GIVEN ENTRIES
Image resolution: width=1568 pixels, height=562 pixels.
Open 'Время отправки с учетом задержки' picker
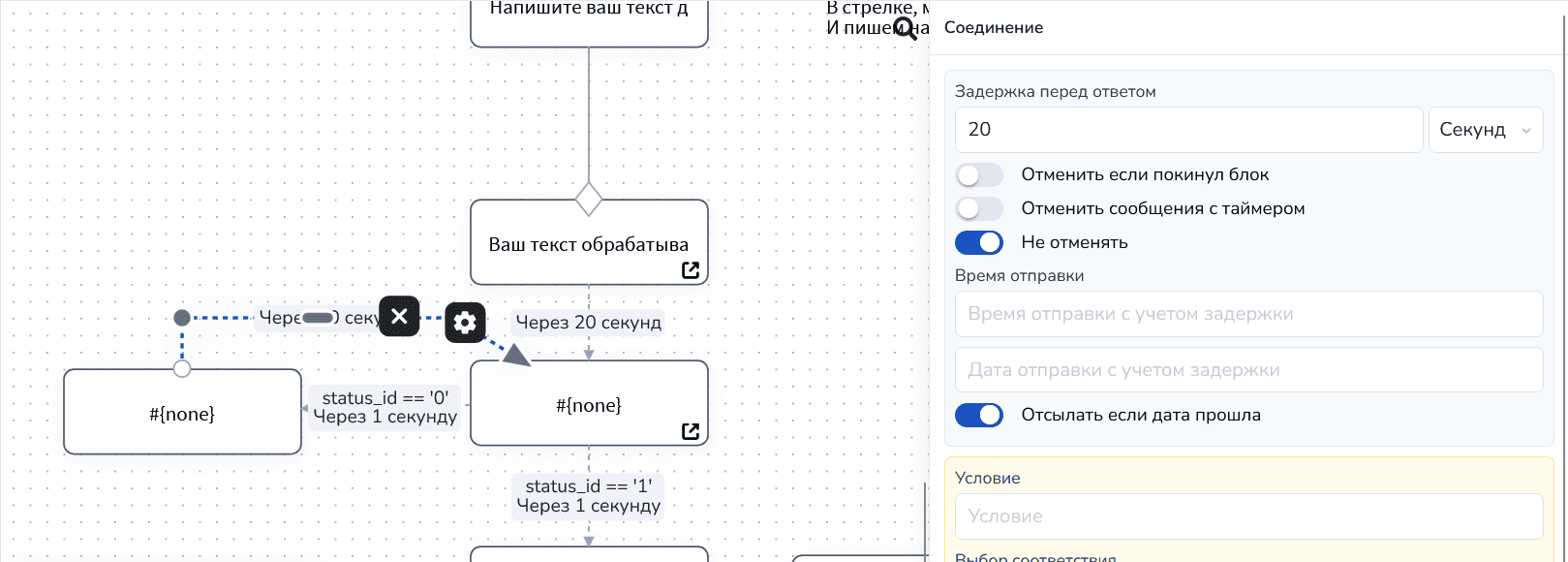[1247, 314]
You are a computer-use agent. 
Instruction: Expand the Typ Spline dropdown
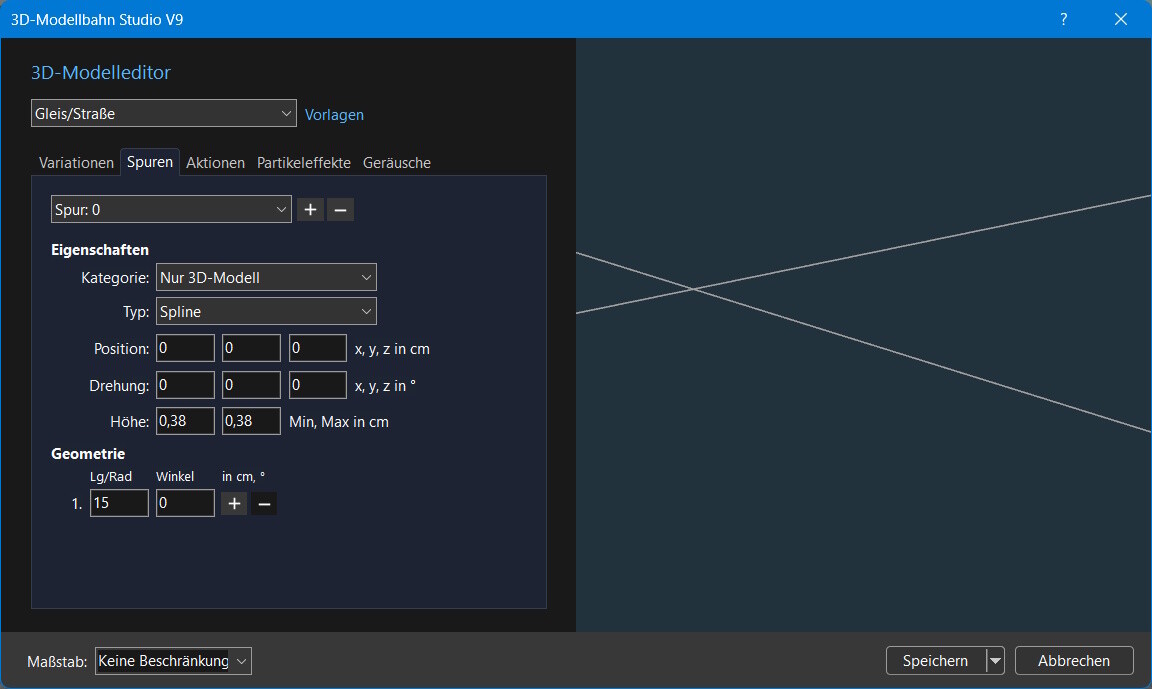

DESCRIPTION OF THE TASK
Rewrite the whole listing, replacing "picker" with "selector" and keeping everything else the same. Leave out the pictures.

OUTPUT FOR THIS TASK
Image resolution: width=1568 pixels, height=562 pixels.
Open 'Время отправки с учетом задержки' selector
[1247, 314]
You are a computer-use agent. 
Instruction: Expand the Typ Spline dropdown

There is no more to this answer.